The Brooklyn College Vanguard

Jets Coach Dies Following Bike Crash

Greg Knapp was 58 years old./ newyorkjets.com.

By Fawaad Farooq

   The New York Jets were saddened to announce the passing of Assistant Coach Greg Knapp after he was struck by a car while riding a bicycle on Thursday, Jul. 17. He was 58.

   “Greg Knapp (aka Knapper) was called back home to Heaven, where he will be reunited with his Dad,” Knapp’s family released in a statement. “Those of us who were so blessed to have known him, know that he would have wanted even this moment to be a teachable one.”

   Newly hired Jets Head Coach Robert Saleh had brought Knapp on deck to join his coaching staff back in January. 

   “Greg had such an inner peace about him that people always seemed to gravitate toward,” Saleh released in a statement. “He lived life in a loving way that helped him connect with people from all walks of life in a unique way.” 

   Knapp started his NFL coaching career in 1997 with the San Francisco 49ers as an Offensive Assistant.
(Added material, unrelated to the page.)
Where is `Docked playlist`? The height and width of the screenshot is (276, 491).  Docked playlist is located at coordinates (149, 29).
He worked previously as a Quarterbacks Coach and Offensive Coordinator for the Atlanta Falcons, Oakland Raiders, Seattle Seahawks, Houston Texans, and Denver Broncos. In 2016, he came away with a Super Bowl victory as the coach for Hall Of Fame Quarterback Peyton Manning. He also mentored Steve Young, Michael Vick and Carson Palmer throughout his career.

   Prior to his death, Knapp had been recruited by the Jets to oversee their three young quarterbacks. Last month at minicamp, he described his role as “the voice in the quarterback room.” Coaching was an enticing assignment for Knapp, who noted his passion for teaching as both his parents were teachers.
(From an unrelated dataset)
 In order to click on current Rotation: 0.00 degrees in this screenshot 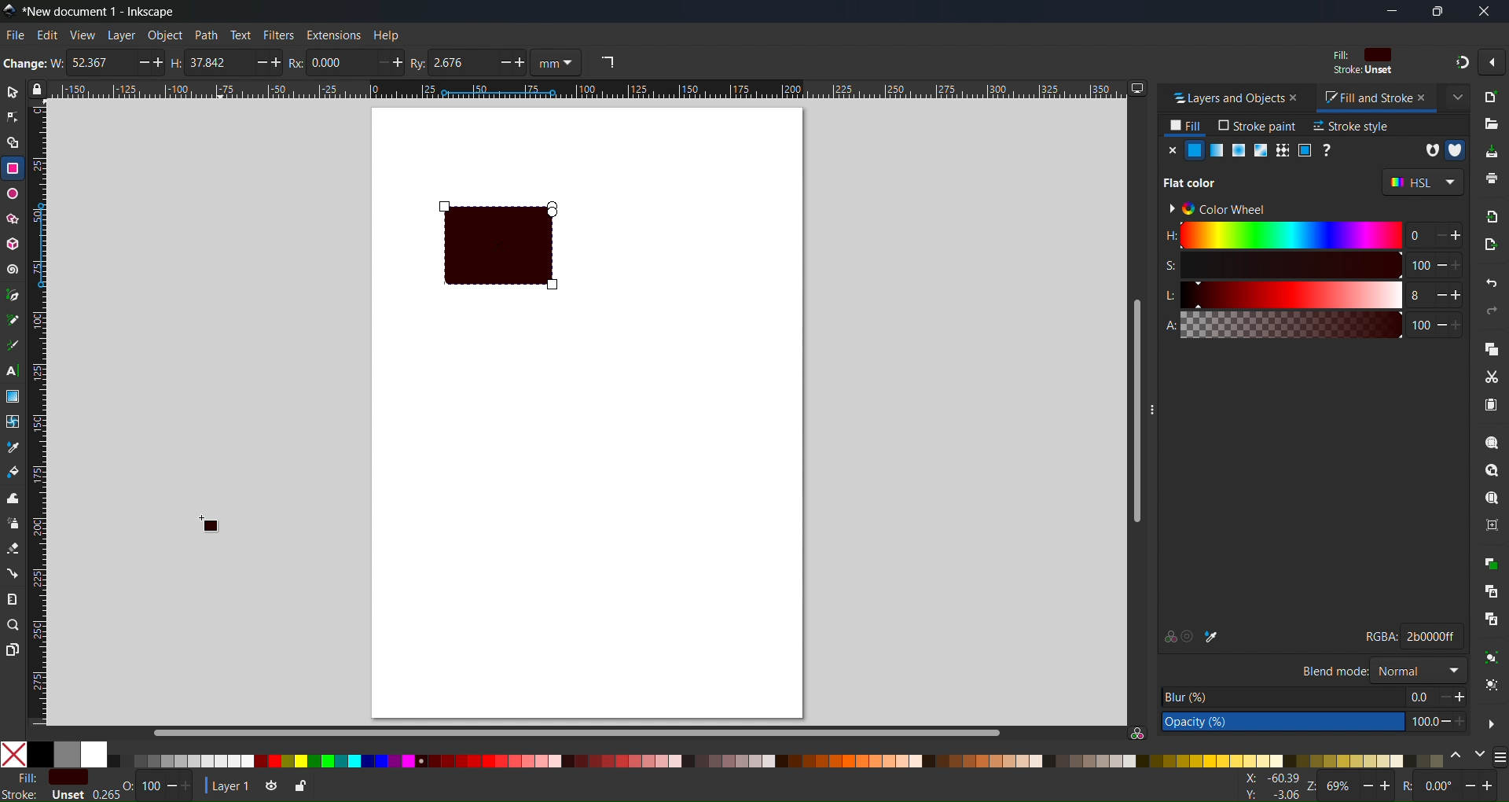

   Since Knapp’s death, the tragedy has been felt all over the NFL with many remembering him as a hard worker who demanded the best out of his players. Atlanta Falcons Quarterback Matt Ryan, in particular, posted a picture of the two of them on Instagram and referred to Knapp as “one of the most positive, consistent and caring coaches I have ever been around.”

   To honor Knapp, his family set up a page on CaringBridge.org for people to post photos and memories. As of Jul. 27, the page has over 7000 visits and 35 comments.